### [Stated problem]
Transcribe every line of the data below word for word. Leave the pictures out of your transcription.

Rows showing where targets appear
___

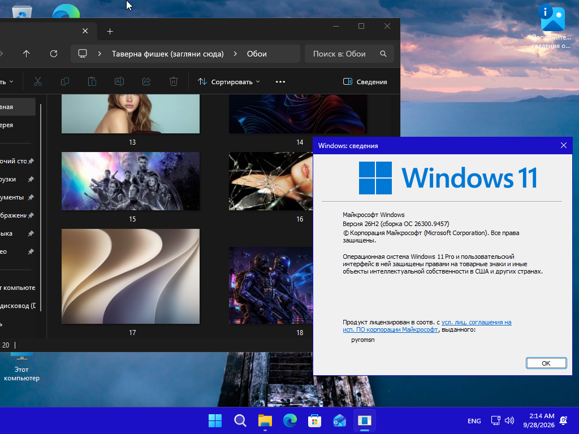579x434 pixels.
Task: Click OK in the Windows сведения dialog
Action: 546,363
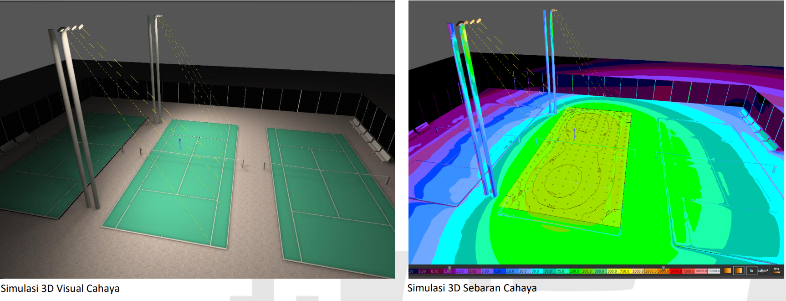This screenshot has width=786, height=301.
Task: Click the 0.50 color swatch
Action: click(x=423, y=271)
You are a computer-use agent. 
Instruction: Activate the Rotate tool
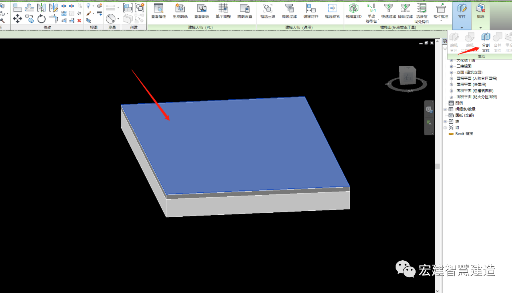42,19
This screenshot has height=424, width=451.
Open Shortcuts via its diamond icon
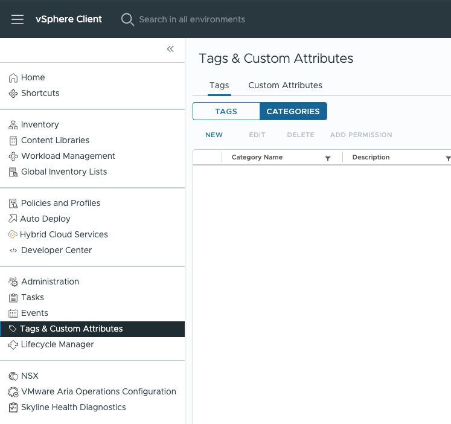13,94
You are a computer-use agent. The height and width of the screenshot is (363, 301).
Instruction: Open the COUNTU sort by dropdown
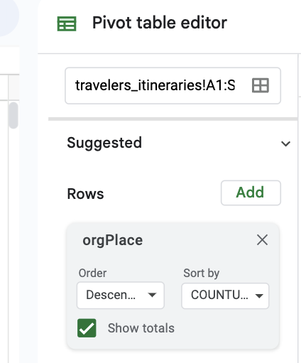point(225,296)
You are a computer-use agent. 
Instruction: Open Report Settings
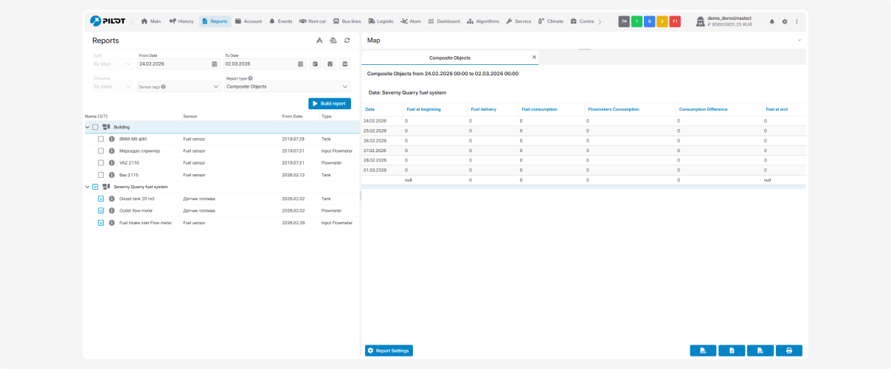pos(389,351)
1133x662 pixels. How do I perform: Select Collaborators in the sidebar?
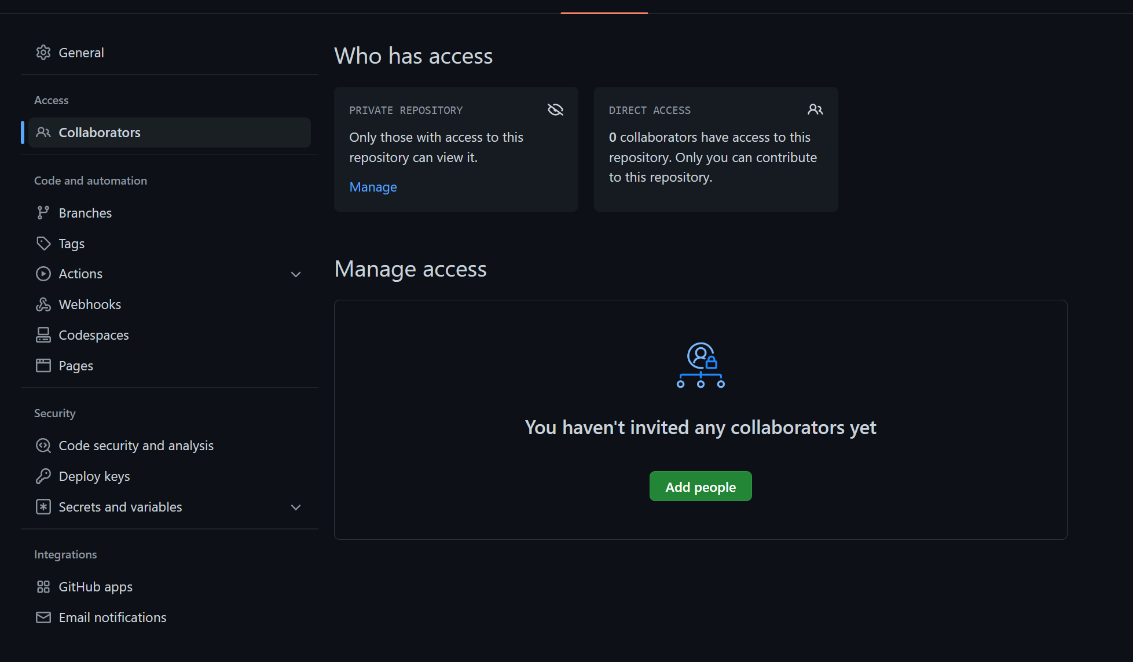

___

### [Exercise result]
579x434 pixels.
Task: Click OK in the Windows сведения dialog
Action: 546,363
This screenshot has width=786, height=301.
Task: Click the 0.50 color swatch
Action: click(x=423, y=271)
You are a computer-use agent. 
Instruction: Activate the Rotate tool
42,19
This screenshot has height=424, width=451.
Open Shortcuts via its diamond icon
13,94
You are a computer-use agent. The height and width of the screenshot is (363, 301).
Instruction: Open the COUNTU sort by dropdown
point(225,296)
You are a computer-use agent. 
Instruction: Open Report Settings
pos(389,351)
1133x662 pixels. How do I perform: Select Collaborators in the sidebar?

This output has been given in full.